» **Material shown**
....................

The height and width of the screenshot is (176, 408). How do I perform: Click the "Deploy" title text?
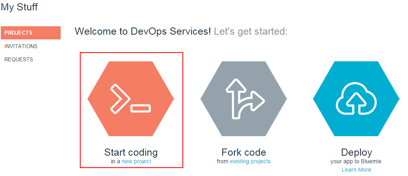(x=356, y=152)
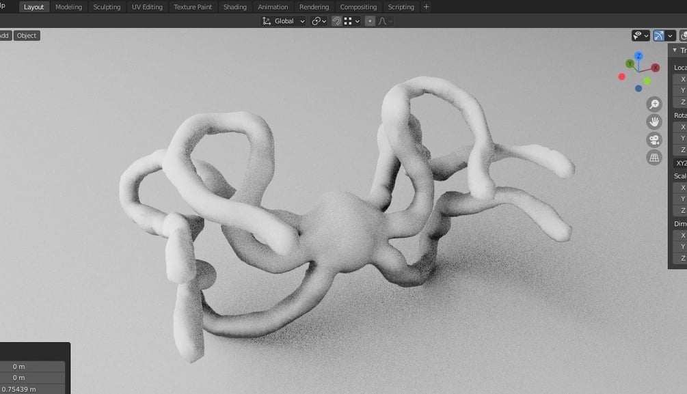Open the Object menu
The width and height of the screenshot is (687, 394).
coord(27,36)
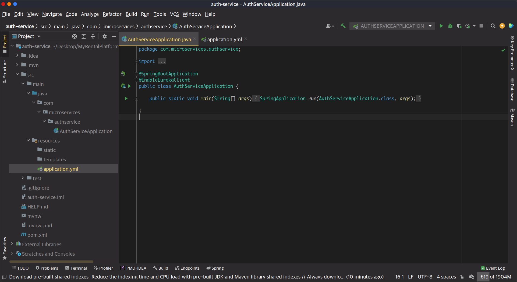Open Project panel settings gear
This screenshot has width=517, height=282.
click(x=105, y=36)

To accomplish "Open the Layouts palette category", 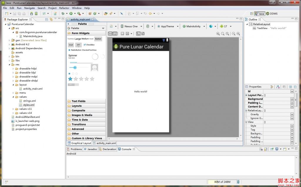I will coord(76,106).
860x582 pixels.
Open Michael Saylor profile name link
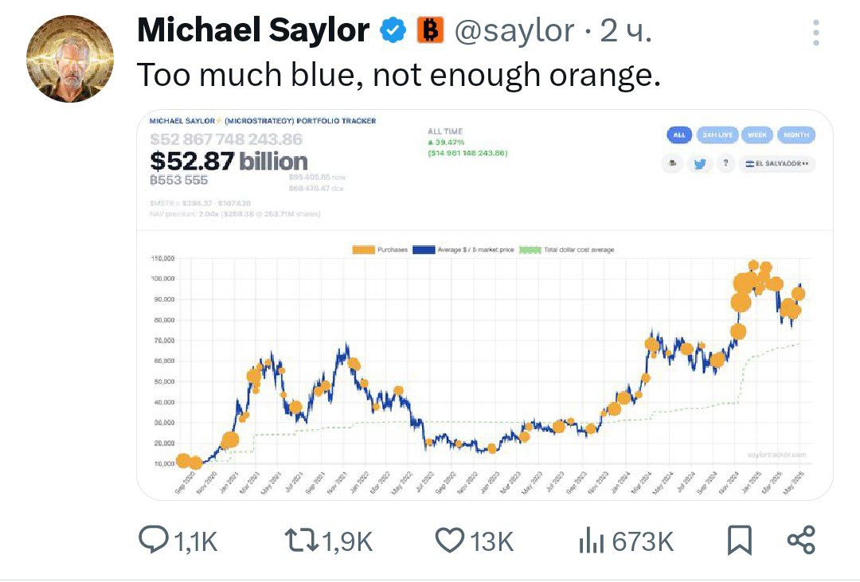click(253, 30)
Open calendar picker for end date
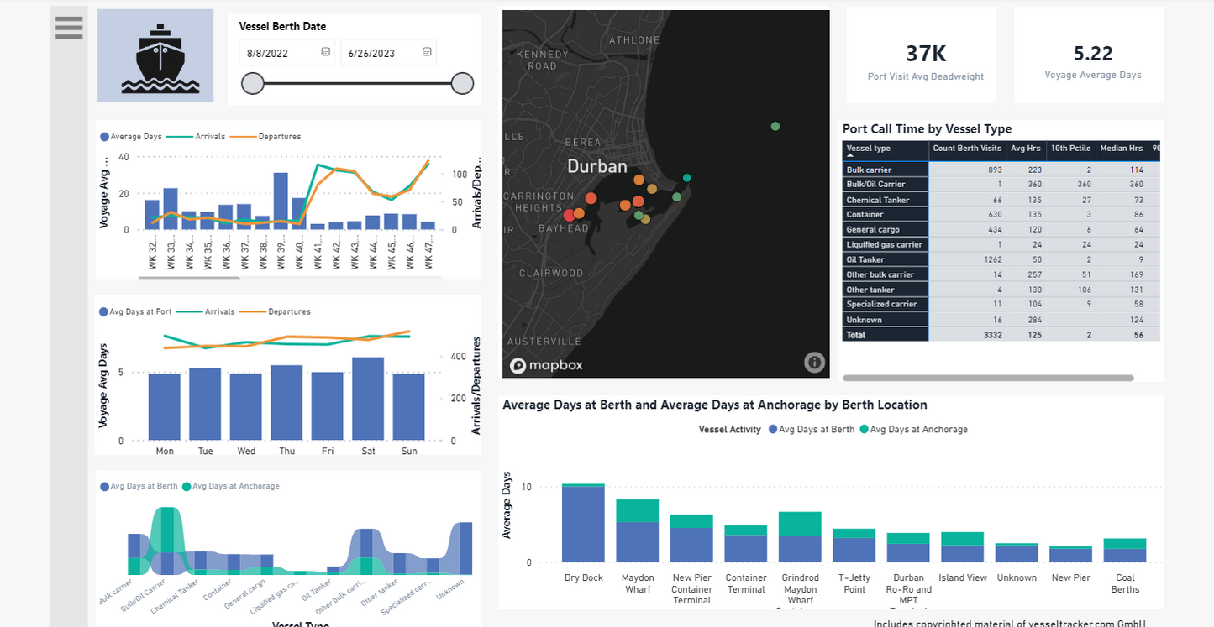 [427, 52]
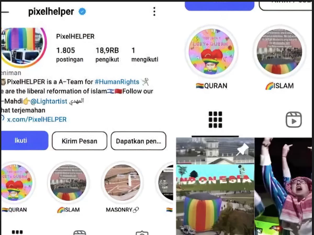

....................

» **What you will do**
Convert the records, from the line containing "860x582 pixels." through the end of the records, into a Markdown table with the columns n and Line. Number each line in order, leave out blank lines, and omit the pictures.

» **Full solution**
| n | Line |
|---|---|
| 1 | 860x582 pixels. |
| 2 | Open Michael Saylor profile name link |
| 3 | click(253, 30) |
| 4 | Open calendar picker for end date |
| 5 |  [427, 52] |